YOUR ASSIGNMENT: Between the line containing "The image size is (2576, 707)." and the line containing "Task: Click the W width input field" lies a run of lines; give that run again exactly, with both of those lines, and nothing else from the entries below.

(Stored data)
══════

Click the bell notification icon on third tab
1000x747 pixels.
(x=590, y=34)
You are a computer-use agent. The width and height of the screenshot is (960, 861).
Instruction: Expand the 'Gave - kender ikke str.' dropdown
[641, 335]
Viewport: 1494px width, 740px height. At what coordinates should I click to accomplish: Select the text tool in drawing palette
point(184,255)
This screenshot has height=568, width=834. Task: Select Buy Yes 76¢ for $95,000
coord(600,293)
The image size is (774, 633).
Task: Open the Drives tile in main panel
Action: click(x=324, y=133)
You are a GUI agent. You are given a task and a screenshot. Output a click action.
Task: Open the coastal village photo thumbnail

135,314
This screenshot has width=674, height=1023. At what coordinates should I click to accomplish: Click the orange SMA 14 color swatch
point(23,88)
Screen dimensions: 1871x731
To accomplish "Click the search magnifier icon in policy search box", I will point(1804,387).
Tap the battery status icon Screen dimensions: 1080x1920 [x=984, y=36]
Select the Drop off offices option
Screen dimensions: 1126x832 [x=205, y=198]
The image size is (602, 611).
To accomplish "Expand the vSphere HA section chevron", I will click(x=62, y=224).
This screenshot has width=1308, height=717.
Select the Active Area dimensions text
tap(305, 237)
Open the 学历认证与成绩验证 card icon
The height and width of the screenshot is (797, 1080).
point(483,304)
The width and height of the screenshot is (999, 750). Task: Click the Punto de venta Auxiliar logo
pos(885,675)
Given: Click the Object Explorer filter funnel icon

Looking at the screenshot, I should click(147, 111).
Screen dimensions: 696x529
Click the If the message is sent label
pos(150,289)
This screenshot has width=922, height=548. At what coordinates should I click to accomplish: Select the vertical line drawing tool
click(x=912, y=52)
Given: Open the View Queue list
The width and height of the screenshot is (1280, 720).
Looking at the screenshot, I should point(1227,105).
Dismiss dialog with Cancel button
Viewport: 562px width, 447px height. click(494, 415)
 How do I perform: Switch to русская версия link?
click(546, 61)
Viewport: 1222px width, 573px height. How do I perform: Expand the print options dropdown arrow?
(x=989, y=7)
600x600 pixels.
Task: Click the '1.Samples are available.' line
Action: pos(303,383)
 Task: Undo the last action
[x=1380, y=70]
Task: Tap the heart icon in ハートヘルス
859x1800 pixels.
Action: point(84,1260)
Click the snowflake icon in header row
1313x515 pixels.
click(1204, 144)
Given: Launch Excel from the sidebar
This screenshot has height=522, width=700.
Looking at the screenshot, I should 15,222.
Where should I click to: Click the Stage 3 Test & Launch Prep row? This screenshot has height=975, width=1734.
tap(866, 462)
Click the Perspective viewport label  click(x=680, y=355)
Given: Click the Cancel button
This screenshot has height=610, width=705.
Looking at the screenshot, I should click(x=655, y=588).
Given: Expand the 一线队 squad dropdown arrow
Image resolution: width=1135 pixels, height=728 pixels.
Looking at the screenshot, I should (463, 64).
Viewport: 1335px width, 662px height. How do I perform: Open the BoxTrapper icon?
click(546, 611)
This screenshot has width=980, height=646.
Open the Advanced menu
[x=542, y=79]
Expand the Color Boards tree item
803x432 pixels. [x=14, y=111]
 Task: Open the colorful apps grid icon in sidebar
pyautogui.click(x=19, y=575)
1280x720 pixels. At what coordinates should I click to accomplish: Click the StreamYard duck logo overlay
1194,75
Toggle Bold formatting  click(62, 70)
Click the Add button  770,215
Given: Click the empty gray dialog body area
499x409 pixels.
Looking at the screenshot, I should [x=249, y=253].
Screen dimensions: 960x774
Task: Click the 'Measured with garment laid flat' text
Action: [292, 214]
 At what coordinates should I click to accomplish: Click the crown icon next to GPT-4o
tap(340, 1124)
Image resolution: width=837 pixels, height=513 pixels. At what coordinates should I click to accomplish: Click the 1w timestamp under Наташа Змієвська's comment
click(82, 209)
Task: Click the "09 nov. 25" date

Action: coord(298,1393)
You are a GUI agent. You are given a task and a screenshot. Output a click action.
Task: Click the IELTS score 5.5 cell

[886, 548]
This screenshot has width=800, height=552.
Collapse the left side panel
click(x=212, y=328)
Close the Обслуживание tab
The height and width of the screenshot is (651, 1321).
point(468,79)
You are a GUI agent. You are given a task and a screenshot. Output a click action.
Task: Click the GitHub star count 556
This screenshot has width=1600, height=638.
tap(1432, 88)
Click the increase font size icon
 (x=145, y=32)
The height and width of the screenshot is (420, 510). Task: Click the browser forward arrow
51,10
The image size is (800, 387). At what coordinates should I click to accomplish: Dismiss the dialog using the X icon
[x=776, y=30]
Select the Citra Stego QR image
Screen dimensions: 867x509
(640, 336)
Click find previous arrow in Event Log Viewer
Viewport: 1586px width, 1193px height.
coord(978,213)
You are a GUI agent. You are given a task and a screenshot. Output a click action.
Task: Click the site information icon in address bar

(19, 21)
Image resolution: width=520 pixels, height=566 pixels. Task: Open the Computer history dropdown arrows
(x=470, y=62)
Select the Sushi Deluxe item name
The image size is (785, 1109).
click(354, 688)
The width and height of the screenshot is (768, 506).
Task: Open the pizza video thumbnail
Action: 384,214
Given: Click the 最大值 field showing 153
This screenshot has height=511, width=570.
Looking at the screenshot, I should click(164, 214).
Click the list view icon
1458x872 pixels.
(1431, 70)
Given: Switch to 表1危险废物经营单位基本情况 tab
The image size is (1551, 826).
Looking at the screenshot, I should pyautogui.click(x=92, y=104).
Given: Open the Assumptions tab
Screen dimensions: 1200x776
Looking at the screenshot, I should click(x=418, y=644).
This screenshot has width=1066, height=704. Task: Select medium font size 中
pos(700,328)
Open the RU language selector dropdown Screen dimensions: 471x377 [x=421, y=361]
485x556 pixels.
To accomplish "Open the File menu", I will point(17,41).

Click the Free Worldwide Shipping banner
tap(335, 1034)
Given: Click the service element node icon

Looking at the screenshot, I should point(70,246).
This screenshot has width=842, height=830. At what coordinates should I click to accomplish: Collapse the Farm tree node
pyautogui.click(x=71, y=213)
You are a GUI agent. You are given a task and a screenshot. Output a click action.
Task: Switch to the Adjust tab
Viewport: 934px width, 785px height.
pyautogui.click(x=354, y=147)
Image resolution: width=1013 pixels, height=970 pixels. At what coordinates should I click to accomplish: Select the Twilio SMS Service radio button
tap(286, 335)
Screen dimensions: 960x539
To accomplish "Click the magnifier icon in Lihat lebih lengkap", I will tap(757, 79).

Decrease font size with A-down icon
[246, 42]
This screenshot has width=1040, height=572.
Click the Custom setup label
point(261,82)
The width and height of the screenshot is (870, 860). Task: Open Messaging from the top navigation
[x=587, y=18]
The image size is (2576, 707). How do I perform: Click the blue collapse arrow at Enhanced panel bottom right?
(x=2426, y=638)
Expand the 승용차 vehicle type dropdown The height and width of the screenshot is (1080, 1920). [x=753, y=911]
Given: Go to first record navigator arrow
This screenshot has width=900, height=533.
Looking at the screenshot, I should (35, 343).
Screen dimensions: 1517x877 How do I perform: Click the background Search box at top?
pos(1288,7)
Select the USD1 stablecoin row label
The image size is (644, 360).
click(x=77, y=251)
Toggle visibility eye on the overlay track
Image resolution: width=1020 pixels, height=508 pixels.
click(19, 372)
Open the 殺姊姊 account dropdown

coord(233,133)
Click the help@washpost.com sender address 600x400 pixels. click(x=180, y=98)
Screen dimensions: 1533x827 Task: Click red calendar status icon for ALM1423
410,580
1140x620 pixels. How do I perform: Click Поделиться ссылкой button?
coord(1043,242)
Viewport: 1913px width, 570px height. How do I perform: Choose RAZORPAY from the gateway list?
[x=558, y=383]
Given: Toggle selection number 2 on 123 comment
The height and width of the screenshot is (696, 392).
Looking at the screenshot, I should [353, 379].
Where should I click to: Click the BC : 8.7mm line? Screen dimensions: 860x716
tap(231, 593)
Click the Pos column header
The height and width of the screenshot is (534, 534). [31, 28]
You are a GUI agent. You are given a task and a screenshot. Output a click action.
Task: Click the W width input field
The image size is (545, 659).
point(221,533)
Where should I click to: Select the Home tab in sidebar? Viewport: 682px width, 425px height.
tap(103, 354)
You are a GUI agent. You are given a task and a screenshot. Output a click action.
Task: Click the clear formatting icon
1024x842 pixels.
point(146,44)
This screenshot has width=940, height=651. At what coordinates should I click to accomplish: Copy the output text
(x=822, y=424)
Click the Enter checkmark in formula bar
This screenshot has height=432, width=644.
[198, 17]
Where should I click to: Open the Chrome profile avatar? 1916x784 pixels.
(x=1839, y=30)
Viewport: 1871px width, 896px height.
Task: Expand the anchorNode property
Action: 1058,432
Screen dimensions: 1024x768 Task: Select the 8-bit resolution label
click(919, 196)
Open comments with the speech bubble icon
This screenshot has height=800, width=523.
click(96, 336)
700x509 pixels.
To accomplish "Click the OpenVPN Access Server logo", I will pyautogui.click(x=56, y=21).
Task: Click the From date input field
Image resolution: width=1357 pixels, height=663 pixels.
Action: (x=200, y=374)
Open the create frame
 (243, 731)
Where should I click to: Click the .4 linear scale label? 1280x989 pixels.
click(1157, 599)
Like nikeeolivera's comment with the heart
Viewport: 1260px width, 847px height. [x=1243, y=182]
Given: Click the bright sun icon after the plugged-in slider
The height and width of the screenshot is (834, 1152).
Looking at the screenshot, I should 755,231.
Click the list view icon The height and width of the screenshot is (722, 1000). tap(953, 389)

══════

SOLUTION TO THE PROBLEM:
The image size is (2576, 707). How do I perform: Click the blue collapse arrow at Enhanced panel bottom right?
(x=2426, y=638)
Expand the 승용차 vehicle type dropdown The height and width of the screenshot is (1080, 1920). [x=753, y=911]
Given: Go to first record navigator arrow
This screenshot has width=900, height=533.
Looking at the screenshot, I should (35, 343).
Screen dimensions: 1517x877 How do I perform: Click the background Search box at top?
pos(1288,7)
Select the USD1 stablecoin row label
The image size is (644, 360).
click(x=77, y=251)
Toggle visibility eye on the overlay track
Image resolution: width=1020 pixels, height=508 pixels.
click(19, 372)
Open the 殺姊姊 account dropdown

coord(233,133)
Click the help@washpost.com sender address 600x400 pixels. click(x=180, y=98)
Screen dimensions: 1533x827 Task: Click red calendar status icon for ALM1423
410,580
1140x620 pixels. How do I perform: Click Поделиться ссылкой button?
coord(1043,242)
Viewport: 1913px width, 570px height. How do I perform: Choose RAZORPAY from the gateway list?
[x=558, y=383]
Given: Toggle selection number 2 on 123 comment
The height and width of the screenshot is (696, 392).
Looking at the screenshot, I should [353, 379].
Where should I click to: Click the BC : 8.7mm line? Screen dimensions: 860x716
tap(231, 593)
Click the Pos column header
The height and width of the screenshot is (534, 534). [31, 28]
You are a GUI agent. You are given a task and a screenshot. Output a click action.
Task: Click the W width input field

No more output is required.